Queridos jóvenes, el presente nos pide a todos que hagamos cualquier esfuerzo para que en el
mundo nazca la fraternidad universal, y a cada uno que, mientras tanto, recompongamos la unidad de la
Iglesia, lacerada desde hace siglos; Dios lo quiere, lo repite y lo grita incluso con las dolorosas
circunstancias presentes que Él permite.
Al comienzo mencioné el clima de guerra y el terrorismo difundido en nuestro planeta. Créanme
que, si estamos viviendo momentos de tanta emergencia, no es todo por culpa de los terroristas. Y no se
debe sólo al hecho que naciones más ricas no han ayudado, ni ayudan a otras naciones en una gran,
extrema pobreza, suscitando así ideas de venganza; sin dejar de reconocer que uno y otro elemento son
sin duda causas graves por las cuales hoy toda la humanidad sufre; pero hay más: también es culpa
nuestra.
Sabemos que los cristianos en el mundo son muchos; de hecho, si ahora, en el 2003, sólo los
católicos son un billón y 61 millones, ¿cuántos seremos todos juntos? Una cantidad enorme. Y sin
embargo, como tal vez sepan, en setiembre de 2001, enseguida después del atentado a las torres gemelas,
hubo alguien de ese mundo que nos es hostil, que calificó a los cristianos nada menos que de “ateos” e
“infieles”: una mentira cósmica, sin duda, pero no del todo. Jesús, de hecho, nos había dicho que el
mundo nos reconocería como suyos, y a través de nosotros lo reconocería a Él, por el amor recíproco: “En
esto todos reconocerán que ustedes son mis discípulos – dijo – en el amor que se tengan los unos a los
otros” (Jn 13,35). Pero la unidad, lo saben bien, no la mantuvimos y todavía no existe.
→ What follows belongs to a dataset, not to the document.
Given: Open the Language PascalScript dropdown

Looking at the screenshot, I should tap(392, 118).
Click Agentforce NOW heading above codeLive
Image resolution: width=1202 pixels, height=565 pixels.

¿Qué testimonio de Cristo, de su verdad y su amor, podemos haber dado y podemos dar?
Lamentablemente no somos más como los primeros cristianos, que eran un corazón solo y un alma sola, y
por eso ponían en común todos los bienes.
Entonces, ¿qué podemos hacer? Pienso que nos queda más que formular en el corazón un
propósito sincero: empezar a amar - como les dije - a todos, ser los primeros en amar, amar
concretamente viendo a Jesús en cada uno, y amarse mutuamente, de modo que Él esté presente entre
nosotros y Él sin duda sabrá repetir el milagro de los primeros cristianos.
¡Coraje entonces, queridos jóvenes, coraje! Jesús dijo: “Yo he vencido al mundo”. Si nos
proponemos amar, él nos dará la victoria.